Girls enter school building in South Africa, 1980
“Educate a woman, you educate a nation,” said Deputy President, Phumzile Mlambo-Ngcuka at the 4th annual Women’s Parliament Conference in Cape Town, Africa on Tuesday, 28 Aug. 2007, as she spoke out on the importance for girls education.
Working with Cape Town’s programs to improve conditions for women, Deputy Minister of Trade and Industry, Elizabeth Thabethe, has started a new finance program to empower women entrepreneurs, “The Women Entrepreneurs Fund” which has been developed to help educate women to create businesses of their own to provide independence and education opportunities.
Education in Africa for women has faced a hard tide with a history of conservative patriarchal customs that have caused tribal cultures to many times marginalize girls education, placing it at the bottom of the list. Traditions of early marriage, women focusing on family management and less access to the use of information from today’s technology has created gender gaps in certain areas of Africa, especially the northern regions.
According to UN statistics, South Africa, of all African regions today, has the highest percentage of children who are given greater access to education at the primary level. Children attending school at the primary level go from 96% to 70% at the secondary level, then on to a drastic drop of 7% participation at the college level. Unfortunately participation for girls and women come in less numbers than these UN statistics show as many girls are kept from school to work and many girls marry and are encouraged to give up their education to have children.
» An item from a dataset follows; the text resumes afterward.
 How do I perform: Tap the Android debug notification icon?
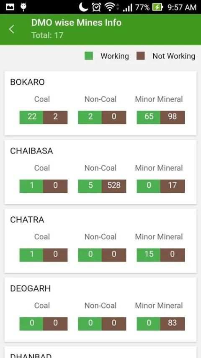23,7
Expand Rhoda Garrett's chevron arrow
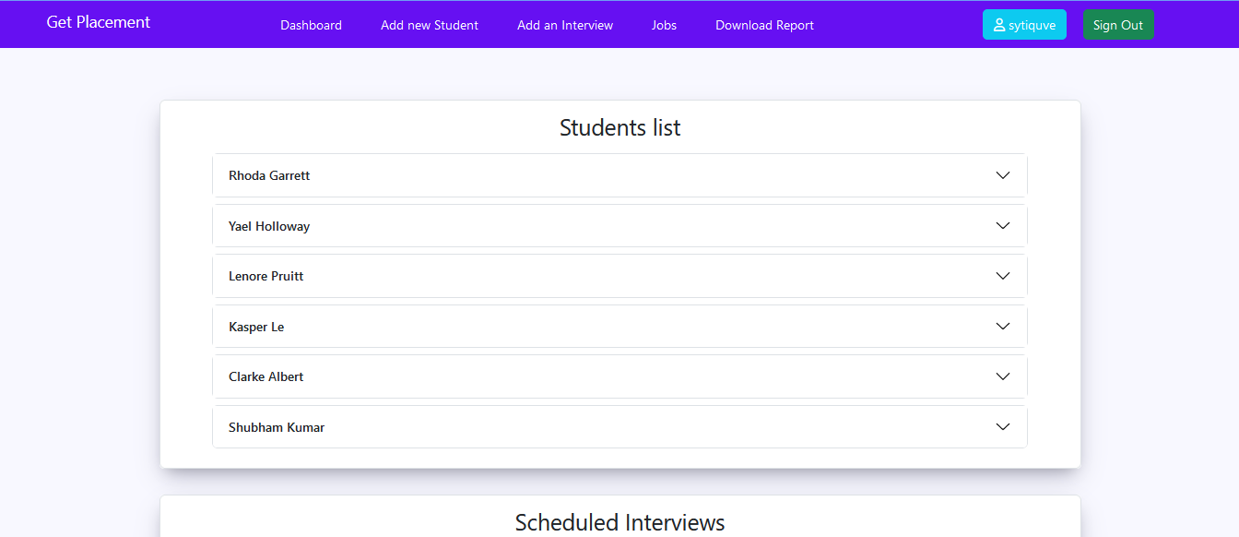This screenshot has height=537, width=1239. click(1003, 175)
UNICEF has also reported that despite improvements from a new democracy in 1994 which improved many economic conditions, education is still out of reach due to poverty and a 25.2 % unemployment rate. Opportunities for girls education on all levels are especially challenged as UNICEF reports, “Many schools are not child or girl friendly. Some are situated far from homes, exposing girls to danger when they walk to and from school. Girls trying to stay in school are also at risk of being sexually harassed and exploited in schools by teachers and fellow students.”
The unsettling 2006 Report of the Public Hearing on the Right to Basic Education states: “Of great concern were the accounts of teachers taking advantage of their positions of authority and coercing sex from girls. An example was given of a learner coming late and having to exchange sex with a teacher in order to be allowed onto the school premises that had been locked.”
Other very difficult conditions for girls are magnified as many schools do not have separate bathrooms for girls and boys – which leads to great vulnerability for girls in schools as they deal with low self-esteem in the face of the dangers of sexual harassments and assaults in non-supervised rooms.
School authorities rarely challenge the perpetrators, and many girls interrupt their education or leave school altogether because they feel vulnerable to sexual assault, Human Rights Watch said. “Girls are learning that sexual violence and abuse are an inescapable part of going to school every day — so they don’t go,” said Erika George, counsel to the Academic Freedom Program at Human Rights Watch and the author of the report. “South African officials say they’re committed to educational equality. If they mean it, they must address the problem of sexual violence in schools, without delay.”
Today the GEM – Girls Education Movement – is attempting to turn the tide that makes it so hard for girls to stay in school under the conditions described. GEM works to improve these conditions and to guide girls in school to continue on, especially to receive a higher education.